On October 27, 1999, Rosemont filed an emergency petition to intervene and, during a brief hearing, stated that it was joining in the Board's motion to transfer venue to Cook County. Rosemont also filed its own written motion to transfer venue that incorporated, by reference, the Board's motion to transfer venue. Rosemont's motion to transfer venue was accompanied by a memorandum of law raising arguments identical to those raised by the Board in its motion.

Following the October 28, 1999, hearing, Judge Goshgarian denied the Board's motion to transfer venue and scheduled a later hearing on intervention. Judge Goshgarian reasoned that Lake County was a proper venue because LCR's preparatory actions caused legal positions to change, thereby amounting to a continuing "transaction" under the second prong of section 2--103(a) of the Code. The Board did not appeal Judge Goshgarian's venue order, though it clearly had the right to seek leave to appeal. See 166 Ill. 2d R. 306(a)(4). Moreover, Rosemont's motion to transfer venue was technically not before the trial court because Rosemont was not yet a party to the litigation.

On November 1, 1999, Judge Goshgarian extended the TRO indefinitely. Also in early November, WCMC and Emerald each filed separate petitions to intervene. Along with the petitions, WCMC moved to dismiss LCR's complaint, and Emerald moved both to dismiss LCR's complaint and to transfer venue to Cook County. WCMC did not file a motion to transfer venue and never indicated that it was joining in the other parties' motions.

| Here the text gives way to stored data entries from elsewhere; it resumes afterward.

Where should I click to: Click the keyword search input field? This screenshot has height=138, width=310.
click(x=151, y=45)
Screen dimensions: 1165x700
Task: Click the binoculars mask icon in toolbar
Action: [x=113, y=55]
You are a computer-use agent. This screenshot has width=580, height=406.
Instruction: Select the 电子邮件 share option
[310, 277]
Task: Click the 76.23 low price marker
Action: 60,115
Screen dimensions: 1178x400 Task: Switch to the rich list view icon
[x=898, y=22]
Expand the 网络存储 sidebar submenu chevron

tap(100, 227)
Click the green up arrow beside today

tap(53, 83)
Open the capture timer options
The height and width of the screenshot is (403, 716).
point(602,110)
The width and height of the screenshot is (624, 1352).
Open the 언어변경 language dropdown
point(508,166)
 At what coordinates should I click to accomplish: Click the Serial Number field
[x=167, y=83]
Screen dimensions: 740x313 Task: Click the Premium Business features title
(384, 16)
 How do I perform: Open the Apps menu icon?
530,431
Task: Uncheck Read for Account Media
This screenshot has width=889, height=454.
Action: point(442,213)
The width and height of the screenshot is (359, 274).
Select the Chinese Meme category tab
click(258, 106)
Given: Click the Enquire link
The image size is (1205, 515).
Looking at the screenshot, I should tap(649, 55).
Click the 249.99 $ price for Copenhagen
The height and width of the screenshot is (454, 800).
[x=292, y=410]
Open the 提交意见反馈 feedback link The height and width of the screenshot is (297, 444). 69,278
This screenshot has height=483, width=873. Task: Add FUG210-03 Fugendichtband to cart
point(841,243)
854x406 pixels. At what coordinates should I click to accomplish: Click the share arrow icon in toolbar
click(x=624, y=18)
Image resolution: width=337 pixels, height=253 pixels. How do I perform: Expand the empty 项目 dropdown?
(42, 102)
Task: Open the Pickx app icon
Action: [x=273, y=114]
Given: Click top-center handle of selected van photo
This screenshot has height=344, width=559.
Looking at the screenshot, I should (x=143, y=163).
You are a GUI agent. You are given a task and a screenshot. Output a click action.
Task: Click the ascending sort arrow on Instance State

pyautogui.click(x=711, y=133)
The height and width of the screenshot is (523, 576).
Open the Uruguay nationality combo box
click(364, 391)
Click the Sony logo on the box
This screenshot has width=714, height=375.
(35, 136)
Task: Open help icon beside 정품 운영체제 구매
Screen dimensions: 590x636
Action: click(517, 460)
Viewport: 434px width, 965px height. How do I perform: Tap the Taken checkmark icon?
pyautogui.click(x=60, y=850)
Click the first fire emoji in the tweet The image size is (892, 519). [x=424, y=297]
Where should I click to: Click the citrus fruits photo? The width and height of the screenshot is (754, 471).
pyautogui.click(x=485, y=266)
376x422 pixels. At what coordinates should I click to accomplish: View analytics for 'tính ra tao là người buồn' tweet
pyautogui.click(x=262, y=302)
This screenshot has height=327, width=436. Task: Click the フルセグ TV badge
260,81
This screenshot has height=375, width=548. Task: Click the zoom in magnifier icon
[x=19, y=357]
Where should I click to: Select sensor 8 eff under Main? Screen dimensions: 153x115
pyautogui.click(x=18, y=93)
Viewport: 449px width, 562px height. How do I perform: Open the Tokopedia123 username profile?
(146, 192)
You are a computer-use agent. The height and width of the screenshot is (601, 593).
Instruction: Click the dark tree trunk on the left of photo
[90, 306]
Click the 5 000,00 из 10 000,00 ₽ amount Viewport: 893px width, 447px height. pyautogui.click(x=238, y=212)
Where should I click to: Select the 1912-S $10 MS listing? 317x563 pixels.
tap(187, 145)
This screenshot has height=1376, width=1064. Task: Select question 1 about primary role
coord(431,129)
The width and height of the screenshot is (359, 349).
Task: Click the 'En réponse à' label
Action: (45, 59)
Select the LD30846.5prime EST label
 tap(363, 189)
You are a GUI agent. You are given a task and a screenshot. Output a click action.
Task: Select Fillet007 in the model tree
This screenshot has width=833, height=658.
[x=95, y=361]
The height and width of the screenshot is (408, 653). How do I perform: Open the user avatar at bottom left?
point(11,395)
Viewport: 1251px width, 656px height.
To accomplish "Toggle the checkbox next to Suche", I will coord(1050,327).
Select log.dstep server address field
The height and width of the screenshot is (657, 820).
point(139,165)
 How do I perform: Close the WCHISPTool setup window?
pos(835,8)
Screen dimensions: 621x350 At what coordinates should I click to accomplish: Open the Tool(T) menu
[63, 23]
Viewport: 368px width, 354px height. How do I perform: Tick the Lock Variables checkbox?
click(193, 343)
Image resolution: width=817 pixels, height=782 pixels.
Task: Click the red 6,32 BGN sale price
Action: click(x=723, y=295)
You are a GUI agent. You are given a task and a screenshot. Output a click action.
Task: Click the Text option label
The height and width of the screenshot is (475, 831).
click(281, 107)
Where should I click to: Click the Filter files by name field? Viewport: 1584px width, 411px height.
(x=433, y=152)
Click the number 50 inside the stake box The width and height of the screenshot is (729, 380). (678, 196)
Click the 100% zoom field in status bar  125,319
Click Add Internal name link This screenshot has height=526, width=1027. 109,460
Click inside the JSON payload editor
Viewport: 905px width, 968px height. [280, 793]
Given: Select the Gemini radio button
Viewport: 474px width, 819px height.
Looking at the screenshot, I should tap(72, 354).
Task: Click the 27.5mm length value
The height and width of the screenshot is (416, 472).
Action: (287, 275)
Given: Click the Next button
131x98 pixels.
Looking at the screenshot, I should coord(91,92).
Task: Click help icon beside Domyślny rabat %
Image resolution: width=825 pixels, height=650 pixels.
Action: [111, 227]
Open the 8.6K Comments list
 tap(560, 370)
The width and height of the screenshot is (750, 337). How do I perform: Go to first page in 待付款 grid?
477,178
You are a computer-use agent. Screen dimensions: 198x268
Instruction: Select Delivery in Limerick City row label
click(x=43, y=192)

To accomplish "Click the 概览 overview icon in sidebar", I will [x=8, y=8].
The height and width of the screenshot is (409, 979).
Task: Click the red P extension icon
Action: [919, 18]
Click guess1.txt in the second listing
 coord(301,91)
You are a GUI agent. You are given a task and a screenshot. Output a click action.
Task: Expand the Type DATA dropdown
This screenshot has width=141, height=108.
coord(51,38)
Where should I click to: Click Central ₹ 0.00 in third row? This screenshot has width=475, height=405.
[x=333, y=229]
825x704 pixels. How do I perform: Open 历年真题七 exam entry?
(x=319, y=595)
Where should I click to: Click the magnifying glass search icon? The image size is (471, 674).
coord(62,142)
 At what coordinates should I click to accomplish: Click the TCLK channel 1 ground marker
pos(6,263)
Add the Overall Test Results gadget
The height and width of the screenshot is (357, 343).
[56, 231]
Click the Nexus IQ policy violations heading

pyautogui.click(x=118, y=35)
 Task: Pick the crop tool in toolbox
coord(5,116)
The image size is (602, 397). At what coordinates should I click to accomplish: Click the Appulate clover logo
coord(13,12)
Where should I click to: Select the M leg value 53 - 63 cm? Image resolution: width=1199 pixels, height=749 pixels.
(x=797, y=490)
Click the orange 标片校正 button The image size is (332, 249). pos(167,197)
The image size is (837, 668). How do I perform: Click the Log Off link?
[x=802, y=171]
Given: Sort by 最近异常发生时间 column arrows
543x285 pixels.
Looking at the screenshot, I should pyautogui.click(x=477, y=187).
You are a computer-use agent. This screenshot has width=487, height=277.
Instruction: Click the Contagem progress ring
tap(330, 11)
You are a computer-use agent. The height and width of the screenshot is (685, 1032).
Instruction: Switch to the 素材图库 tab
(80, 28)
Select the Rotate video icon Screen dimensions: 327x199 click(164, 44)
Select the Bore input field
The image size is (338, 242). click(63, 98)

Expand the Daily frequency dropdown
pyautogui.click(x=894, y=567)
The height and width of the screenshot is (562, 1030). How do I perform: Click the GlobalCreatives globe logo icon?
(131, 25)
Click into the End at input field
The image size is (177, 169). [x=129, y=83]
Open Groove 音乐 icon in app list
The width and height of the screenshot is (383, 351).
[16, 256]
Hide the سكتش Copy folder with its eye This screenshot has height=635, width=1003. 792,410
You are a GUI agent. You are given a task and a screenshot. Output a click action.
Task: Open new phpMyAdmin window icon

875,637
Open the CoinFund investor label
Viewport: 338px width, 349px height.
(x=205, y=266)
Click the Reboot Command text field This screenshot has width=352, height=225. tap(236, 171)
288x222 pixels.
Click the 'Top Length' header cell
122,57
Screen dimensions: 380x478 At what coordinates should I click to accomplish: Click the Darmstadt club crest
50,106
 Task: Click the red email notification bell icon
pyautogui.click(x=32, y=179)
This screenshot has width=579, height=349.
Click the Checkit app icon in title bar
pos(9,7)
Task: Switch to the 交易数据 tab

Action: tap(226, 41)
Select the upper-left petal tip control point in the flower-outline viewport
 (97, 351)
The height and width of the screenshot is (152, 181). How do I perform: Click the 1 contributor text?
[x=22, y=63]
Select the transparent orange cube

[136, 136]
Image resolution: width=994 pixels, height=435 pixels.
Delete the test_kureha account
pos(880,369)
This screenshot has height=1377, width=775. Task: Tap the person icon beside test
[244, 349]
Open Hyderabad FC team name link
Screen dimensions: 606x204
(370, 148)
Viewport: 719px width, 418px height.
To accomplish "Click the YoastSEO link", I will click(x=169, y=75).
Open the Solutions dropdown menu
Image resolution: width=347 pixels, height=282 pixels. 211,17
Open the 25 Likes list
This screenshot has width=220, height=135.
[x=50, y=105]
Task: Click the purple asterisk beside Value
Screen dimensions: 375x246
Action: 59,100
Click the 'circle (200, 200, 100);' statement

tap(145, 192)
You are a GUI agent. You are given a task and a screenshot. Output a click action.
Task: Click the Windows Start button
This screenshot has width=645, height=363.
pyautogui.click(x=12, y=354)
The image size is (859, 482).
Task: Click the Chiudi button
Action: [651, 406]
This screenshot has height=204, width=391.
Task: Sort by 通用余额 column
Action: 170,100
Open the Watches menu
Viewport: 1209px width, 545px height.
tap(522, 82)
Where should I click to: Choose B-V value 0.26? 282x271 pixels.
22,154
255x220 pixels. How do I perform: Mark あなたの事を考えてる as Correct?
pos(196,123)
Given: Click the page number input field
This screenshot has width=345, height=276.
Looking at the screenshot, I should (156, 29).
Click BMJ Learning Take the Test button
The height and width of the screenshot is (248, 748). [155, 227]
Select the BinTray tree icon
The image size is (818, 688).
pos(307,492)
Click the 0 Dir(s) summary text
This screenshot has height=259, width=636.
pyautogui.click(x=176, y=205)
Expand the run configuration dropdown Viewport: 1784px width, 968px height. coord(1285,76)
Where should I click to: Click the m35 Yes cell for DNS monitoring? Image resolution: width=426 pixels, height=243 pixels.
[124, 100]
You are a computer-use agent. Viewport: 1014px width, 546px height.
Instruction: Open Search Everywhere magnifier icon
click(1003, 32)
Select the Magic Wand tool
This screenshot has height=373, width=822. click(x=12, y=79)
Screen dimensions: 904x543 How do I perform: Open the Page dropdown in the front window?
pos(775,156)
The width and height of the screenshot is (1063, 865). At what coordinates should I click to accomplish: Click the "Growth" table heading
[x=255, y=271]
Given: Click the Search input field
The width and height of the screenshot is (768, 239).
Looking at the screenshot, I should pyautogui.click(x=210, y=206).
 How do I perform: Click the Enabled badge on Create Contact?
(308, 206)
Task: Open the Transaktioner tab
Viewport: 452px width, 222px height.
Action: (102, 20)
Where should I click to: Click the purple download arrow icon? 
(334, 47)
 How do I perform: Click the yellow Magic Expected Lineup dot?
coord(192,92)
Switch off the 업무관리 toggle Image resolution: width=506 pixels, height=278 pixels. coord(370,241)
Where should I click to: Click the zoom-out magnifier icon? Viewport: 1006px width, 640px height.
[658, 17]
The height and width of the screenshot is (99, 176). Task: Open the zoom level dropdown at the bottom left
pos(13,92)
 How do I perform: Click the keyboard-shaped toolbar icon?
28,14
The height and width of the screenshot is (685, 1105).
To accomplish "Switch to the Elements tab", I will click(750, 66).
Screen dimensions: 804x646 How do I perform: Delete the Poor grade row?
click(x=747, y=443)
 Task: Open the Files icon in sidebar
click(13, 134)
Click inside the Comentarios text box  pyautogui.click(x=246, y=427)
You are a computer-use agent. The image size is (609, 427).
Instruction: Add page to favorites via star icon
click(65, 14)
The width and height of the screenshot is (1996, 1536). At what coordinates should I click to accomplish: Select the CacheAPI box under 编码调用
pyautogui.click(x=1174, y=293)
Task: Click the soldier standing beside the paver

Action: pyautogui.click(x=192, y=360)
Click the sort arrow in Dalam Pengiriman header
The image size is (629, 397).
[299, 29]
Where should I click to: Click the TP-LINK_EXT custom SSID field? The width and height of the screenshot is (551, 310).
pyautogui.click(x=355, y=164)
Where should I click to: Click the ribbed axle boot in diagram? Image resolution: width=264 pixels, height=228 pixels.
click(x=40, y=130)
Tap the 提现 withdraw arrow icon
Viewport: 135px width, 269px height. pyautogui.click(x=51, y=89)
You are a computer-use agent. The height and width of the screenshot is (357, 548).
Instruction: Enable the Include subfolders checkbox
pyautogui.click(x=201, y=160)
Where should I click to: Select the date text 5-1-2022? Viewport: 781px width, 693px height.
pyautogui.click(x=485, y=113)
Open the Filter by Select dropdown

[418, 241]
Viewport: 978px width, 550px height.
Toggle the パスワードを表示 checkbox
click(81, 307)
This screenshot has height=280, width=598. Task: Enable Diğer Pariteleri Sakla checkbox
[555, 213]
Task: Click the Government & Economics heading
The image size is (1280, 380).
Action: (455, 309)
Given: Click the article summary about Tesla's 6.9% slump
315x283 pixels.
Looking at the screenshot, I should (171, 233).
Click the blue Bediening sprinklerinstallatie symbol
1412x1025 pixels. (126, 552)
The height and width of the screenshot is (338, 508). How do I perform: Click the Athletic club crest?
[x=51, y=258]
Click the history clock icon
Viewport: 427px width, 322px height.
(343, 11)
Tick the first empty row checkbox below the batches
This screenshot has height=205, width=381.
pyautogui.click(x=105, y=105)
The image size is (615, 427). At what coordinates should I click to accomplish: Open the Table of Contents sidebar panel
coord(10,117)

Judge Goshgarian heard the three petitions to intervene on November 16, 1999. At the hearing, the following colloquy took place:

"THE COURT: What assurances can you give me there won't be any delays, any distractions from the core issue?

MR. QUINLAN [Intervenors' Counsel]: Your Honor, there have been no delays up until now. ***

THE COURT: Do you anticipate bringing in any other parties?

MR. DOCKTERMAN [Plaintiff's Counsel]: No, Your Honor.

MR. QUINLAN: We are here to represent our own interests.

THE COURT: How about any new issues?

MR. QUINLAN: Well, [Y]our Honor, the issues I think have been pretty well joined. I don't know of any new issues. We have to see how the case develops. In terms of issues within the confines of this case, we will not develop issues.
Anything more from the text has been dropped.